In this presentation, we use testimonios from U.S. Latinx migrants and their teachers to show how a lens of “migrant gains” is capable of inverting the power relationship in which we hold natives and migrants, first language speakers and second language speakers. By doing so, we reveal how much we, as educators and scholars, need to remediate our own understandings of migrant students and their languaging. It is not the migrants, but us and the field of language education, that need remediation.

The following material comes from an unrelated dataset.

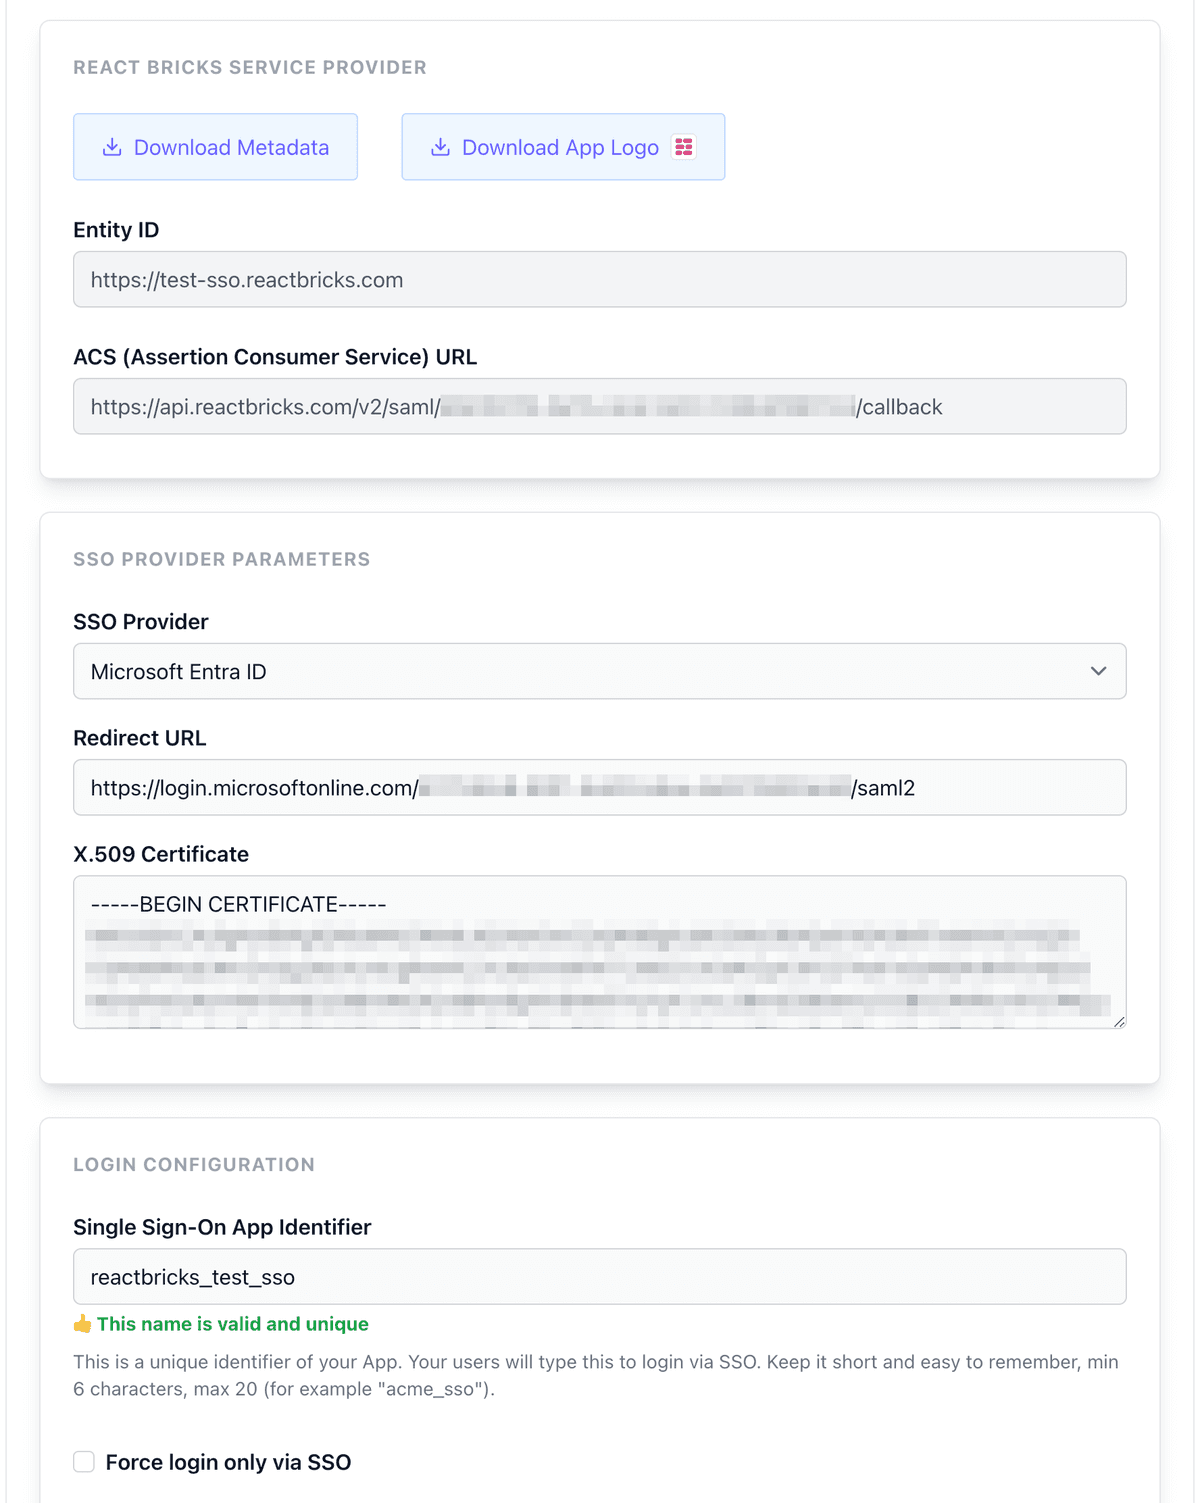Click the download icon on Download App Logo
Screen dimensions: 1200x1503
point(440,146)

Ofelia García is Professor of Urban Education and of Hispanic and Luso-Brazilian Literatures and Languages, Graduate Center of the City University of New York. She has been Professor of Bilingual Education at Columbia University’s Teachers College, Dean of the School of Education at the Brooklyn Campus of Long Island University, and Professor of Education at The City College of New York. García’s extensive publication record on bilingualism and the education of bilinguals is grounded in her life experience living in New York City after leaving Cuba at the age of 11, teaching language minority students bilingually, educating bilingual and ESL teachers, and working with doctoral students researching these topics. Her publications include Bilingual Education in the 21st Century: A Global Perspective, Translanguaging: Language, Bilingualism and Education (with Li Wei), Educating Emergent Bilinguals (with J. Kleifgen), Handbook of Language and Ethnic Identity (with J. Fishman), Negotiating Language Policies in Schools: Educators as Policymakers (with K. Menken), Imagining Multilingual Schools (with T. Skutnabb-Kangas and M. Torres-Guzmán), and A Reader in Bilingual Education (with C. Baker). García is the General Editor of the International Journal of the Sociology of Language and the co-editor of Language Policy (with H. Kelly-Holmes). She was co-principal investigator of CUNY-NYSIEB (www.cuny-nysieb.org) from its inception in 2011 until 2016.